Keck School of Medicine of the University of Southern California, Los Angeles, California, USA.
Caruso Department of Otolaryngology-Head & Neck Surgery, Keck School of Medicine of the University of Southern California, Los Angeles, California, USA.
Laryngoscope. 2024 May;134(5):2252-2257. doi: 10.1002/lary.31191. Epub 2023 Nov 20.
With burgeoning popularity of artificial intelligence-based chatbots, oropharyngeal cancer patients now have access to a novel source of medical information. Because chatbot information is not reviewed by experts, we sought to evaluate an artificial intelligence-based chatbot's oropharyngeal cancer-related information for accuracy.
Fifteen oropharyngeal cancer-related questions were developed and input into ChatGPT version 3.5. Four physician-graders independently assessed accuracy, comprehensiveness, and similarity to a physician response using 5-point Likert scales. Responses graded lower than three were then critiqued by physician-graders. Critiques were analyzed using inductive thematic analysis. Readability of responses was assessed using Flesch Reading Ease (FRE) and Flesch-Kincaid Reading Grade Level (FKRGL) scales.
Average accuracy, comprehensiveness, and similarity to a physician response scores were 3.88 (SD = 0.99), 3.80 (SD = 1.14), and 3.67 (SD = 1.08), respectively. Posttreatment-related questions were most accurate, comprehensive, and similar to a physician response, followed by treatment-related, then diagnosis-related questions. Posttreatment-related questions scored significantly higher than diagnosis-related questions in all three domains (p < 0.01). Two themes of the physician critiques were identified: suboptimal education value and potential to misinform patients.
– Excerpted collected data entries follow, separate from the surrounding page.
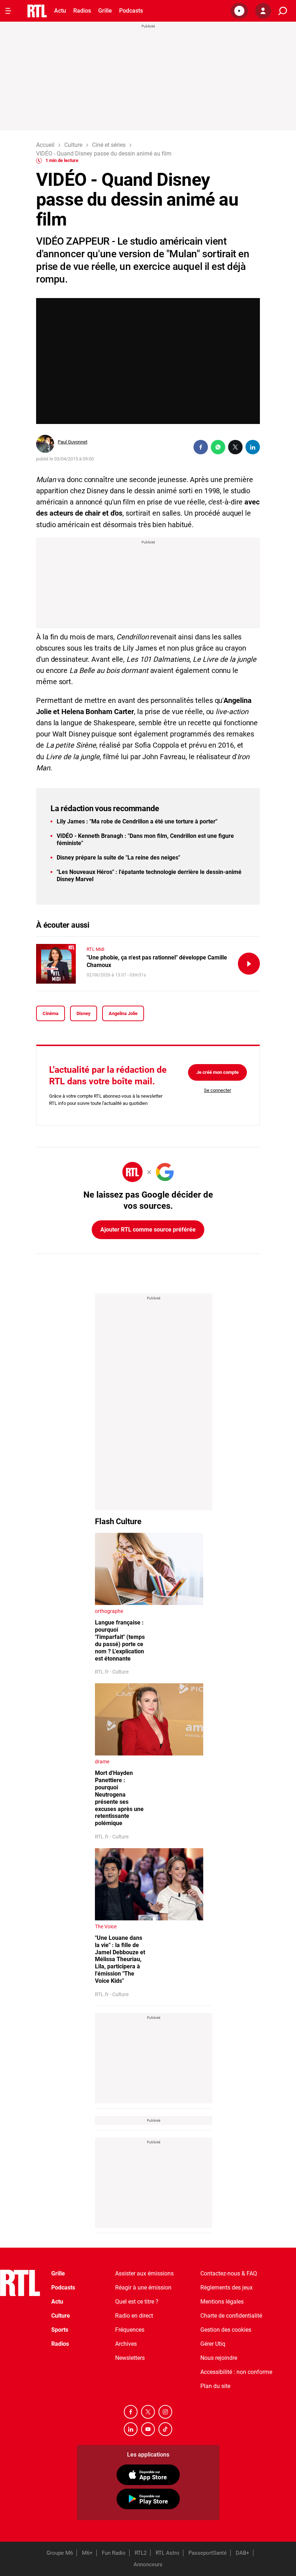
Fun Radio (114, 2553)
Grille (105, 10)
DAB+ (242, 2553)
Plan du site (215, 2386)
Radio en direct (134, 2315)
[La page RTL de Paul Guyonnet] (45, 444)
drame (102, 1761)
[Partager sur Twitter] (235, 447)
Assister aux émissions (144, 2273)
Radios (82, 10)
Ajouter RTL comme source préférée (148, 1229)
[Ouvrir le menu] (8, 11)
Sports (59, 2329)
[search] (282, 11)
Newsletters (130, 2357)
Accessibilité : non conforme (236, 2372)
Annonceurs (148, 2564)
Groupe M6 (60, 2553)
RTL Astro (167, 2553)
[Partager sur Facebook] (200, 447)
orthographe (109, 1611)
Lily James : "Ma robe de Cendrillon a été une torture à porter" (137, 821)
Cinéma (50, 1013)
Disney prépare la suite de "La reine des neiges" (118, 857)
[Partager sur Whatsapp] (218, 447)
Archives (126, 2343)
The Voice (106, 1926)
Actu (60, 10)
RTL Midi (95, 949)
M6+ (87, 2553)
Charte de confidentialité (231, 2315)
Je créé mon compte (217, 1072)
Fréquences (129, 2329)
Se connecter (217, 1090)
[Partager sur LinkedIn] (252, 447)
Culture (60, 2315)
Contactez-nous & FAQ (228, 2273)
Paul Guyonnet (72, 442)
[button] (239, 11)
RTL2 (141, 2553)
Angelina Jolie (123, 1013)
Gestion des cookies (225, 2329)
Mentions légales (222, 2301)
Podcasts (131, 10)
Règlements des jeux (226, 2287)
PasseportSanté (207, 2553)
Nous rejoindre (218, 2357)
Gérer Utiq (212, 2343)
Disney (84, 1013)
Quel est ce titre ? (136, 2301)
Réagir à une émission (143, 2287)
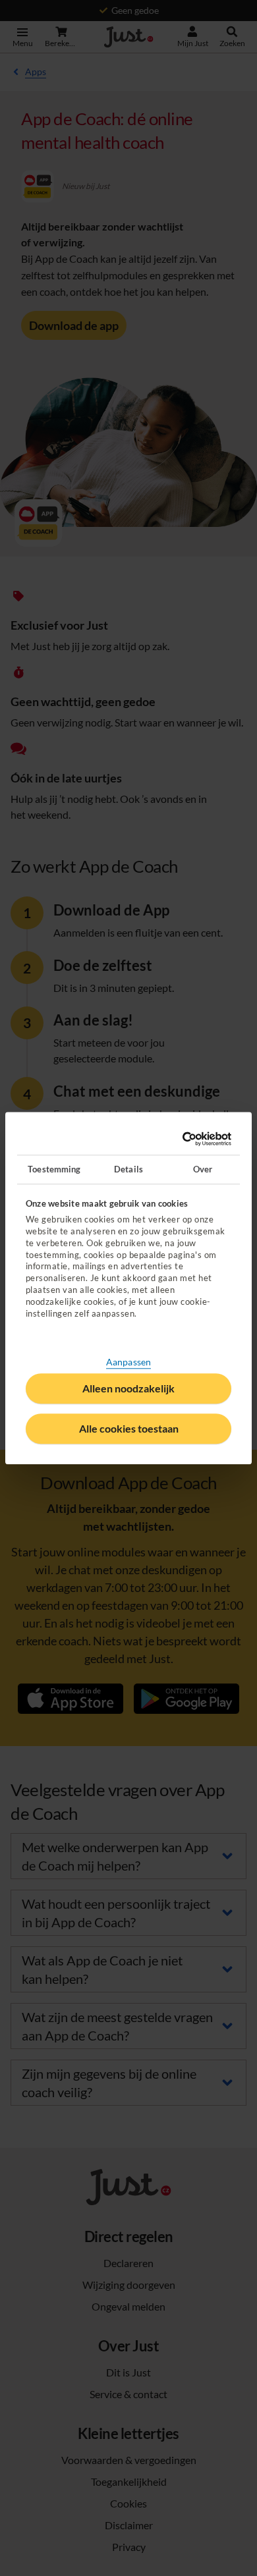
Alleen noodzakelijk (128, 1388)
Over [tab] (202, 1169)
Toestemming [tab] (54, 1169)
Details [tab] (128, 1169)
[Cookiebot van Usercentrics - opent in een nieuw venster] (177, 1139)
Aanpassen (128, 1361)
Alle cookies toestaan (129, 1428)
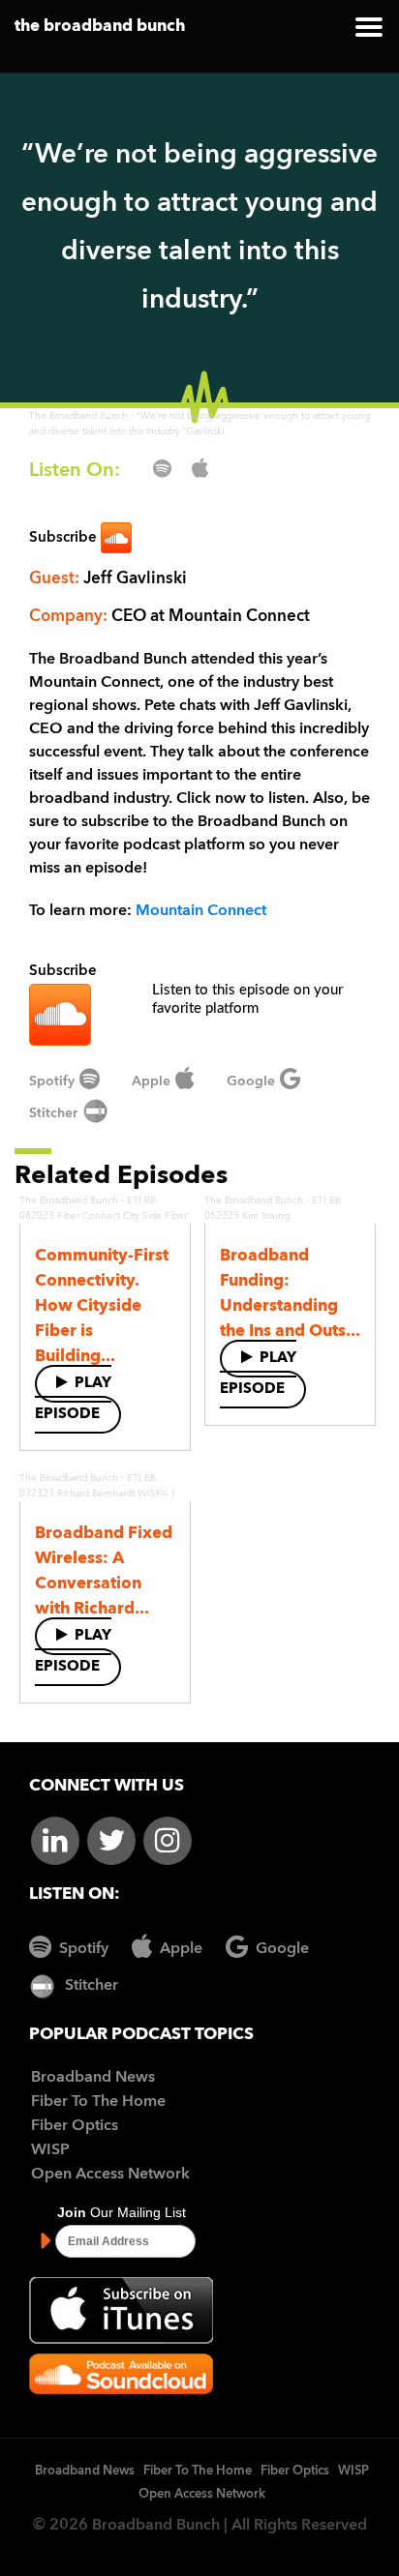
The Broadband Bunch (78, 416)
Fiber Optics (74, 2126)
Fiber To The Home (98, 2102)
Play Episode (73, 1399)
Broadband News (93, 2078)
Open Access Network (110, 2174)
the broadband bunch (100, 26)
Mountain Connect (201, 911)
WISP (50, 2150)
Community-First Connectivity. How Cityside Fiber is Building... (102, 1306)
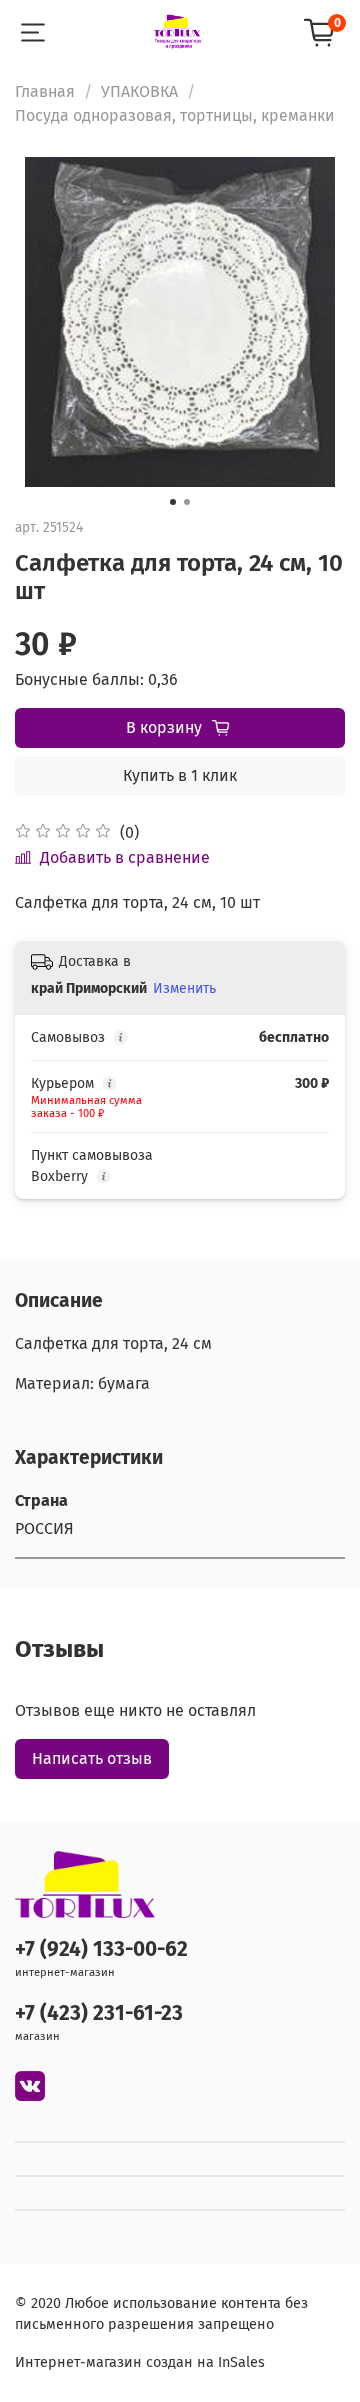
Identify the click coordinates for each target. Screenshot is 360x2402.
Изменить (184, 988)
The mean FRE and FKRGL scores both indicated greater than an 11th grade readability level-higher than the 6th grade level recommended for patients.
ChatGPT responses may not educate patients to an appropriate degree, could outright misinform them, and read at a more difficult grade level than is recommended for patient material. As oropharyngeal cancer patients represent a vulnerable population facing complex, life-altering diagnoses, and treatments, they should be cautious when consuming chatbot-generated medical information.
NA Laryngoscope, 134:2252-2257, 2024.
随着基于人工智能的聊天机器人的日益普及,口咽癌患者现在可以获得一种新的医学信息来源。由于聊天机器人的信息未经专家审查,我们试图评估基于人工智能的聊天机器人对口咽癌相关信息的准确性。
开发了 15 个口咽癌相关问题,并输入到 ChatGPT 版本 3.5 中。四位医师评分者独立使用 5 分李克特量表评估准确性、全面性和与医生回答的相似性。评分低于 3 的回答将由医师评分者进行批评。使用归纳主题分析对批评进行分析。使用弗莱什阅读容易度(FRE)和弗莱什-金凯德阅读年级水平(FKRGL)量表评估回答的可读性。
平均准确性、全面性和与医生回答的相似性评分为 3.88(SD=0.99)、3.80(SD=1.14)和 3.67(SD=1.08)。治疗后相关问题最准确、全面和与医生回答相似,其次是治疗相关问题,然后是诊断相关问题。治疗后相关问题在所有三个领域的评分均显著高于诊断相关问题(p<0.01)。医师批评的两个主题是:教育价值欠佳和潜在的误导患者。平均 FRE 和 FKRGL 分数均表明阅读水平高于 11 年级-高于推荐给患者的 6 年级水平。
ChatGPT 的回答可能无法让患者受到适当的教育,甚至可能直接误导他们,而且其阅读水平高于推荐给患者的材料的 6 年级水平。由于口咽癌患者代表了一个面临复杂、改变生活的诊断和治疗的脆弱群体,他们在使用聊天机器人生成的医疗信息时应保持谨慎。
无。喉镜,134:2252-2257,2024。